33 Tonnen Kaviar sollen bald pro Jahr die Anlage verlassen. Zum Vergleich: Deutschland importierte im Jahr 2002 rund 17 Tonnen der Delikatesse, die 15 Staaten der Europäischen Union führen bisher insgesamt rund 140 Tonnen Kaviar pro Jahr ein.

„Die Nachfrage nach hochwertigem Kaviar ist sehr groß“, sagt Frank Schaefer, Europa-Chef von Caviar Creator. Das Unternehmen wurde vor vier Jahren im US-Bundesstaat Oregon gegründet und plant den Börsengang für das Jahr 2005. Binnen sechs Jahren will Caviar Creator weltweit 20 Aquakulturanlagen bauen, davon weitere vier in Deutschland. In den zahlreichen Aufzucht- und Mastbecken der 17000 Quadratmeter großen Anlage in Demmin sollen sich schon bald bis zu 120000 Störe tummeln.

50-Gramm-Dose aus dem Internet

Als potenzielle Kunden sieht Caviar Creator Cateringbetriebe, Fluggesellschaften, Schifffahrtslinien und Feinkostgeschäfte. Den Kaviar zum Preis von 95 Euro je 50-Gramm-Dose gibt es auch im Internet. Ein Spitzenkoch wie Karlheinz Hauser vom Hamburger Süllberg-Restaurant, für seine Kochkünste mit einem Michelin-Stern ausgezeichnet, will vom Zuchtkaviar aber weiterhin die Finger lassen. Hauser schwört auf die Qualität iranischen Wildkaviars, der bis jetzt noch zu erschwinglichen Preisen auf dem Weltmarkt zu bekommen ist. Vielleicht ändert Hauser ja noch seine Meinung, wenn er erst einmal den Kaviar aus Mecklenburg-Vorpommern gekostet hat.

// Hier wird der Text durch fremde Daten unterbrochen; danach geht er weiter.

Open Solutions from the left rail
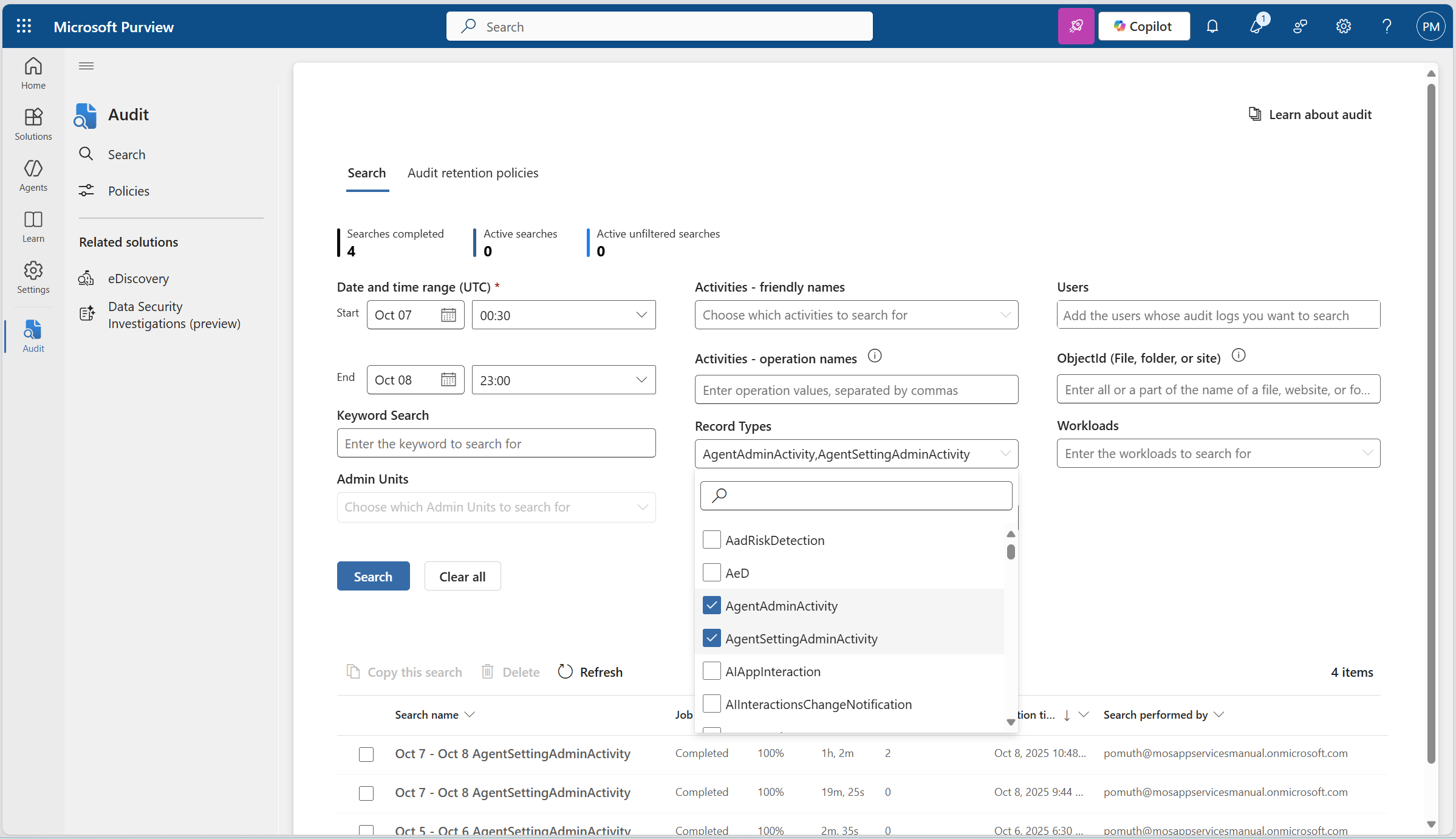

Dass Demmin den Zuschlag für die Ansiedlung der Kaviarproduzenten erhielt, ist – neben einer satten staatlichen Förderung in Höhe von 3,4 Millionen Euro – nicht zuletzt dem Engagement des Demminer Bürgermeisters Ernst Wellmer zu verdanken. In zwei Monaten schaffte es Wellmer, das Vorhaben von den anfänglichen Gesprächen bis zur Erteilung der ersten Teilbaugenehmigung durch die behördlichen Instanzen zu bringen. Schließlich ist in einem Landkreis, in dem die Arbeitslosenquote bei 31 Prozent liegt, jeder der 30 zusätzlichen Arbeitsplätze mindestens so viel Wert wie der Kaviar, der hier künftig produziert werden soll. Wellmer jedenfalls träumt schon von einem „Fischkompetenzzentrum“ in Demmin, schließlich gibt es hier schon 34 Wildfischarten – und bald auch Störe.